The distance the man travels in the positive $x$ -direction is

$\displaystyle\sum_{k=1}^{\infty} (-1)^{k+1}\ln\left(\dfrac{2k + 6}{2k + 2}\right) =$

$\displaystyle\sum_{k=1}^{\infty} (-1)^{k+1} \ln(2(k + 3)) - \sum_{k=1}^{\infty} (-1)^{k+1} \ln(2(k + 1)) =$

$\displaystyle\sum_{k=3}^{\infty} (-1)^{k+1} \ln(2(k + 1)) - \sum_{k=1}^{\infty} (-1)^{k+1} \ln(2(k + 1)) =$

$-\ln(4) + \ln(6) = \ln\left(\dfrac{3}{2}\right),$

where the last bit of index shifting was done to reveal that all the terms canceled pairwise except the first two terms of the second sum.
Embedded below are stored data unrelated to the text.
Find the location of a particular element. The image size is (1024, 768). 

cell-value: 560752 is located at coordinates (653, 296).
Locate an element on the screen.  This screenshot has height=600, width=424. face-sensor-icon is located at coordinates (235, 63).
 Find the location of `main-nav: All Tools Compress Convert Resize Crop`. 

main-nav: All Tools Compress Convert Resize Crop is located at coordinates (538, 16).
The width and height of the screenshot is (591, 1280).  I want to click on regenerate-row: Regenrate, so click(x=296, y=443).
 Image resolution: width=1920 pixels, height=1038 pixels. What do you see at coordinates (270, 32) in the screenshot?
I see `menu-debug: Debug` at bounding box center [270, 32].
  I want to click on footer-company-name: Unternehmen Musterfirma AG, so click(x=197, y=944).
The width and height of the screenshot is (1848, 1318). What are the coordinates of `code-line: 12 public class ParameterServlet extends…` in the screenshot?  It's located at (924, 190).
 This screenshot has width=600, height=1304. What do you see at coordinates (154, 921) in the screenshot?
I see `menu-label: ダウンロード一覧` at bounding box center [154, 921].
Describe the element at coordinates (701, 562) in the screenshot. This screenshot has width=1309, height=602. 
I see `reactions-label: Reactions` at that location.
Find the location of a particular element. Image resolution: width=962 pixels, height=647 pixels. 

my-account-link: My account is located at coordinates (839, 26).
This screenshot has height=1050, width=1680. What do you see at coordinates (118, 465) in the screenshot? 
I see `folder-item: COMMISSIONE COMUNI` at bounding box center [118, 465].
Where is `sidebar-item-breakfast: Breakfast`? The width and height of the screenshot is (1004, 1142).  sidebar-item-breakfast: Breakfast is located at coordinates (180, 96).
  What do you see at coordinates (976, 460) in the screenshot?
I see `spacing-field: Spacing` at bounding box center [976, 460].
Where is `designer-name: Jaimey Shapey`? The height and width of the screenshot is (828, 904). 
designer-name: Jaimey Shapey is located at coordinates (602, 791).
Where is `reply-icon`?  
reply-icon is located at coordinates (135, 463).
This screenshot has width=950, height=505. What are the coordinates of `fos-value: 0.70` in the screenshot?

The same indexing "trickery" can be employed in determining the distance traveled in the positive $y$ -direction, which will be $-\ln(5) + \ln(7) = \ln\left(\dfrac{7}{5}\right).$

The magnitude of the displacement of the man from the origin will then be

$\sqrt{\left(\ln\left(\dfrac{3}{2}\right)\right)^{2} + \left(\ln\left(\dfrac{7}{5}\right)\right)^{2}} = 0.5269$ to 4 decimal places.

To 2 decimal places, the desired value is then $\boxed{0.53}.$